This is an overview on how I use geektool (available in the OS X App Store). Geektool is a utility that allows you to put certain content on the desktop. You can choose what kind, attributes such as color, update frequency, and location.
I’ve done this setup on a clean install of OS X 10.9 (Mavericks) and then installed geektool. Below is what the first launch looks like. You will want to enable things like enable, and automagically launch. Whether you want to see it in the menubar (easy access) or not..meh.
As you can see, you now have the option to drag any of the 3 types of geeklets (image, file, shell) to a place on the desktop. Once you do this, you’ll get a window on the desktop and a property dialog will appear. The property dialog will allow you to customize the geeklet you just placed on the desktop. You can drag it around to the location you want, choose files, or commands, and even customize presentation information such as fonts, colors, etc.
Below, are a couple examples of what you can do with geektool. This includes both an image, and a script example.
I make use of many of these on my desktop.
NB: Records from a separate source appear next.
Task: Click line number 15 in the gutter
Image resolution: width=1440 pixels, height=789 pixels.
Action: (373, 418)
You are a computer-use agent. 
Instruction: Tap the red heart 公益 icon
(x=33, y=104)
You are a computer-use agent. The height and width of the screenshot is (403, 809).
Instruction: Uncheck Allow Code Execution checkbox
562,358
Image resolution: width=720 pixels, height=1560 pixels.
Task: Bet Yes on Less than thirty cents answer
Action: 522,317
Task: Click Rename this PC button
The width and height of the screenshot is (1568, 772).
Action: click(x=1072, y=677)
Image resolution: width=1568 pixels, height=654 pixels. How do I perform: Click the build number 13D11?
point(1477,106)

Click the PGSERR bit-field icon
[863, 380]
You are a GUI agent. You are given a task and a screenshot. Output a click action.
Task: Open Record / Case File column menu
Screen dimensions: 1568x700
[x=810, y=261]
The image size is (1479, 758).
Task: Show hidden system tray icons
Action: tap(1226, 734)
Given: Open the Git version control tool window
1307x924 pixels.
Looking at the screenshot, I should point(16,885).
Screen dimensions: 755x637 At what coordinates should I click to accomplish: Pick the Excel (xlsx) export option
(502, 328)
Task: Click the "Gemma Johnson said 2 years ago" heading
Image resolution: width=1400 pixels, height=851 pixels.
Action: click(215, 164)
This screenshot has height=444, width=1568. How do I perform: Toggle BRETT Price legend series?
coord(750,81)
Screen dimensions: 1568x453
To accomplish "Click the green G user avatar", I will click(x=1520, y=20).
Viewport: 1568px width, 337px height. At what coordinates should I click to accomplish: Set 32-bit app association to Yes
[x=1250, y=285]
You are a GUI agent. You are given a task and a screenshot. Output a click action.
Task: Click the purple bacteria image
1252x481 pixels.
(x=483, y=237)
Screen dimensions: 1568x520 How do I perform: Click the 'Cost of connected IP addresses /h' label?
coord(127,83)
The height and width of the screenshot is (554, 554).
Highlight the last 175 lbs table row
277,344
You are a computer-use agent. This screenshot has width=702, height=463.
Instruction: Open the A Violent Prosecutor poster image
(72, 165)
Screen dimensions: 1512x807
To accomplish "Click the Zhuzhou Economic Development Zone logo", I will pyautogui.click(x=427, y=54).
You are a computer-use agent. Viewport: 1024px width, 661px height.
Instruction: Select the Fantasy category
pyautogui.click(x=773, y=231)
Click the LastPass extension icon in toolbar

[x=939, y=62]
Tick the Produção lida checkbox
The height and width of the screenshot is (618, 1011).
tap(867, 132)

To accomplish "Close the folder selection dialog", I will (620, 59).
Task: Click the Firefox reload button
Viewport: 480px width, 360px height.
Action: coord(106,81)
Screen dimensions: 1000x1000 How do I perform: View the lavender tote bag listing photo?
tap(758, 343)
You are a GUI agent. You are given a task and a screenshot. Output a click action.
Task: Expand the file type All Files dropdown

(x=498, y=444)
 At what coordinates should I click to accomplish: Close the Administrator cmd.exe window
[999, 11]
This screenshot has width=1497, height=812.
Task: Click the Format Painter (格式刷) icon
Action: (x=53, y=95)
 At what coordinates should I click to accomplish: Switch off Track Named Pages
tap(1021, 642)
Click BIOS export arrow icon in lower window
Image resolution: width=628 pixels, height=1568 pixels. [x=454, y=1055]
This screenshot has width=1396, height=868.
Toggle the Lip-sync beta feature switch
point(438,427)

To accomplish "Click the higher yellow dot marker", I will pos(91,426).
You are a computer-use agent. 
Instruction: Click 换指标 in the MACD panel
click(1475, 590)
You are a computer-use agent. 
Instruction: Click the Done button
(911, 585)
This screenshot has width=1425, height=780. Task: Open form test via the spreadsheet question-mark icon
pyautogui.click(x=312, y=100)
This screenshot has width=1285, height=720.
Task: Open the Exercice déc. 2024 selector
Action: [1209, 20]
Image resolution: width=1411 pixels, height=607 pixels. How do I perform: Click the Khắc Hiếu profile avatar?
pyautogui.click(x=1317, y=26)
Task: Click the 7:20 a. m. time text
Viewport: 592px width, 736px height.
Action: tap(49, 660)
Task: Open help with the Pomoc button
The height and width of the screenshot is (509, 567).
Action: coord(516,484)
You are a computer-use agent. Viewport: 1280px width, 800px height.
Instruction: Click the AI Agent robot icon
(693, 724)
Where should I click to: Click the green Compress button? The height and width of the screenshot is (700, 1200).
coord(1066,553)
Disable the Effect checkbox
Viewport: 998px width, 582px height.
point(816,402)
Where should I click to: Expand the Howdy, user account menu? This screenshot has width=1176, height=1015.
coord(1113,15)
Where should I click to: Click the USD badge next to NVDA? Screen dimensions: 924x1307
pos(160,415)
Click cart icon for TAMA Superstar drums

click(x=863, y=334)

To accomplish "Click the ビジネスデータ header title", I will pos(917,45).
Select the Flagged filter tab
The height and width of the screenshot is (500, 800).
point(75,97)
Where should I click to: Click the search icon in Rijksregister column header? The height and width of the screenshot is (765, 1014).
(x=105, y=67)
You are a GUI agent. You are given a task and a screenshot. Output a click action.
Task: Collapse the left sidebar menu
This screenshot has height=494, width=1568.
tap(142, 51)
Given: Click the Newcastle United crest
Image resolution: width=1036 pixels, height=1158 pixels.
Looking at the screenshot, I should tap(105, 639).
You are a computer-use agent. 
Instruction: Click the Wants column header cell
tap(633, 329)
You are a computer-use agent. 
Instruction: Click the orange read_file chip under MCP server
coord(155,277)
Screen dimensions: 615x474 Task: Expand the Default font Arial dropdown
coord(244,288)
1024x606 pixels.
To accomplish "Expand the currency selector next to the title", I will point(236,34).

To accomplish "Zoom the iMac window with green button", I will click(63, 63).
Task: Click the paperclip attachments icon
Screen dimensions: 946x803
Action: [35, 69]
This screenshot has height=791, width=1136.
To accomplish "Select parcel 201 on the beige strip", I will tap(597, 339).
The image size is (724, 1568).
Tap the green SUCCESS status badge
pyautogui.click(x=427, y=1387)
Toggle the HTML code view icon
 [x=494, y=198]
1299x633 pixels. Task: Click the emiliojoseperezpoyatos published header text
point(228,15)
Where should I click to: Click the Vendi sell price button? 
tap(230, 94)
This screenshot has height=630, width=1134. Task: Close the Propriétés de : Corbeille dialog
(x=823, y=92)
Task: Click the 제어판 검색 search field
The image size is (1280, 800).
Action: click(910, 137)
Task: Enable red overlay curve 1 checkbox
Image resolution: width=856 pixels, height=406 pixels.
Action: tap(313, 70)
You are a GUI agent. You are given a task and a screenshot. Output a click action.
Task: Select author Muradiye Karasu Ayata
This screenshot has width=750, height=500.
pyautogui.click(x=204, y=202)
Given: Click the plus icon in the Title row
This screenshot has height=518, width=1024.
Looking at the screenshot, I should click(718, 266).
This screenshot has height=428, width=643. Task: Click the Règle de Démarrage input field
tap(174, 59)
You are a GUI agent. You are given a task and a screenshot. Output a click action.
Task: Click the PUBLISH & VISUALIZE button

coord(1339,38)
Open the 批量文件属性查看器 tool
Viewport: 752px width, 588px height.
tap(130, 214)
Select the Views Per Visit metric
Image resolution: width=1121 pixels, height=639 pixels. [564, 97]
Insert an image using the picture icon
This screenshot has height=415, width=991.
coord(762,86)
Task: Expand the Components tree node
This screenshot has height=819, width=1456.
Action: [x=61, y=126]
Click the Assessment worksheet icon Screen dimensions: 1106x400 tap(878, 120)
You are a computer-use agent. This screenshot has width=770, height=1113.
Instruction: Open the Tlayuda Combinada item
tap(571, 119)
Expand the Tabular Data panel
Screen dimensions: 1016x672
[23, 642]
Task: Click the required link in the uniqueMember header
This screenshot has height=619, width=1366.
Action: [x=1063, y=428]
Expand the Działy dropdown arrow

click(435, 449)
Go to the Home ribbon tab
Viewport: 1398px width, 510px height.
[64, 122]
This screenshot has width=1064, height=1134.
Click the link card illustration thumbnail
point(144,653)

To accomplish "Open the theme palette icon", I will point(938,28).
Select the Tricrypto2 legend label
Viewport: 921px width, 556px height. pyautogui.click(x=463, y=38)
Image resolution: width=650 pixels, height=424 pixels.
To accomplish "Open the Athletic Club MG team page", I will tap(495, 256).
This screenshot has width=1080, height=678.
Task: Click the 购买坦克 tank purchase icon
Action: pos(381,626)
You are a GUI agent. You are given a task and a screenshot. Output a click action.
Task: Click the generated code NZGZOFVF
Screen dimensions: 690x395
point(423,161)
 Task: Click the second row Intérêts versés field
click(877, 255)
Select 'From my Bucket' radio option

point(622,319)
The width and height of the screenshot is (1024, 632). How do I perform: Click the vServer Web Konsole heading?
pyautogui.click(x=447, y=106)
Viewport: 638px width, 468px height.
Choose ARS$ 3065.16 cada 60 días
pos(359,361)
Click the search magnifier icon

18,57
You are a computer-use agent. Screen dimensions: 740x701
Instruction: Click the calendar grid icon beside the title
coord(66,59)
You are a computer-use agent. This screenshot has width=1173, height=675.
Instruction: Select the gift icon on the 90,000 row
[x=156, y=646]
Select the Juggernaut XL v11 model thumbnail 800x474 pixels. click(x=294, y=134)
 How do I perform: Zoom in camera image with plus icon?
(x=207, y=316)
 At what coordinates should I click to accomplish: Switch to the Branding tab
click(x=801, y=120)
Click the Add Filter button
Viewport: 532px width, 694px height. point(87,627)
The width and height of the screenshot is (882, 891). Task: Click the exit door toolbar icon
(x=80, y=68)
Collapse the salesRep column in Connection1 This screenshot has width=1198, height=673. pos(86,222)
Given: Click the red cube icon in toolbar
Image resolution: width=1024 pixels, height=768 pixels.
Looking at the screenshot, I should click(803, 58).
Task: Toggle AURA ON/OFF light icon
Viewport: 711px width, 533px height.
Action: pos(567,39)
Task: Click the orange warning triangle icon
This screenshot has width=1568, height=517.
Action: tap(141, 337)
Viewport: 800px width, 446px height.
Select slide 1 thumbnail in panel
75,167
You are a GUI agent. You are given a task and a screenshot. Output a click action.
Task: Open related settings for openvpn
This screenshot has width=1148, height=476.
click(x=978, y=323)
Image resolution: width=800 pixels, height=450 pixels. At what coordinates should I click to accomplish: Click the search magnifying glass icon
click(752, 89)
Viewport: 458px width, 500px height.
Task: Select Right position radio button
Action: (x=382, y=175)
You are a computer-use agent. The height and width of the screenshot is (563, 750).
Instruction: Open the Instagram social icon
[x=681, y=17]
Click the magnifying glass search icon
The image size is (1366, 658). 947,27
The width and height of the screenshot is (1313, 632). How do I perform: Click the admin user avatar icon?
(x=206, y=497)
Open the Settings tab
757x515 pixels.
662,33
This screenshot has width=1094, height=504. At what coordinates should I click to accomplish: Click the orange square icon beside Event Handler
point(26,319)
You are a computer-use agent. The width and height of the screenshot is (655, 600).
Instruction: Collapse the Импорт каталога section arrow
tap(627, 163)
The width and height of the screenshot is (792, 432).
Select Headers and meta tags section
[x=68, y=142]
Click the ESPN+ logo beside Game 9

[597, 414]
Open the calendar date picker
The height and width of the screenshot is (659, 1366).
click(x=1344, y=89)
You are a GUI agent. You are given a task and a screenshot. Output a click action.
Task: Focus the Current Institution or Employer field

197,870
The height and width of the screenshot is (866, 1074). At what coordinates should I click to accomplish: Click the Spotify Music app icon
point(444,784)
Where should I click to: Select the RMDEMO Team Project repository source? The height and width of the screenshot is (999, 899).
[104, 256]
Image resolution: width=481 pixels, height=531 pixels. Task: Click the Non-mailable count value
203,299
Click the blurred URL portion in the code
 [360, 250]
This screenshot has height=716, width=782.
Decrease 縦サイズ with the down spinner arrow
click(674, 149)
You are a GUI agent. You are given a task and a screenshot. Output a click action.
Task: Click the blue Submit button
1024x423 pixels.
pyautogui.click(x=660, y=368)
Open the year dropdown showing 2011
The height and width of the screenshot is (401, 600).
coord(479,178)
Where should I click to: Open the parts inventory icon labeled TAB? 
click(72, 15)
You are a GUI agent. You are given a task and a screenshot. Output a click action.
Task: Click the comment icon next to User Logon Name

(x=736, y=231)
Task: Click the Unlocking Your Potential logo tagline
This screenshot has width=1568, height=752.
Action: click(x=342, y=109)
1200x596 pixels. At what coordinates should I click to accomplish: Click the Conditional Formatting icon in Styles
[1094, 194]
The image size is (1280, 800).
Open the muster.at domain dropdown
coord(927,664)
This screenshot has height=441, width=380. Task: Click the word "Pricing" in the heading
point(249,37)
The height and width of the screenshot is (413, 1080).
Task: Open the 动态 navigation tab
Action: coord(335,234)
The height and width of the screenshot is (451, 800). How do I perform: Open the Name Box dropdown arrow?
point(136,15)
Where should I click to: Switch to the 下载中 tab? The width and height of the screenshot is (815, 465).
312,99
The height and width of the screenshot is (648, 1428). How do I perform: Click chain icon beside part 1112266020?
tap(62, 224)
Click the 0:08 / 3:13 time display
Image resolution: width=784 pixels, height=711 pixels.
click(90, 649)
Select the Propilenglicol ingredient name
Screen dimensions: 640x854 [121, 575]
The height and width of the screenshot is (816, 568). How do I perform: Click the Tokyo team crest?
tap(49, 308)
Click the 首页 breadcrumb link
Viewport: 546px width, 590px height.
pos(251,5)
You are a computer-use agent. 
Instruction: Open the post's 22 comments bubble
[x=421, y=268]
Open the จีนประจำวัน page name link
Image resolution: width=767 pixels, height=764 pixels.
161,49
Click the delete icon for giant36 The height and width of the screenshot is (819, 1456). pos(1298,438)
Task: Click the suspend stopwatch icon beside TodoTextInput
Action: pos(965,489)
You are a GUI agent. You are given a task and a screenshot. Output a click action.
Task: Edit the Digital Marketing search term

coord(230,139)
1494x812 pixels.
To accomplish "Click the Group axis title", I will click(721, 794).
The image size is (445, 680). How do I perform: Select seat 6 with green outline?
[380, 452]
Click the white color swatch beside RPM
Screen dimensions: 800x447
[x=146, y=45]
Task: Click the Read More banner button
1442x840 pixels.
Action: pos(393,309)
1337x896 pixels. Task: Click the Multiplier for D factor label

Some of them execute scripts, and some display images. Scripts can do anything you want, and can be written in your preferred language (UNIX shell, perl, apple script, etc). I have scripts which sift through my list of ToDo’s (Apple Reminders) and show them on the desktop. I also have scripts which collect network information to display on the desktop. Finally, I’ve written a post about Xplanet with details on what and how I do that.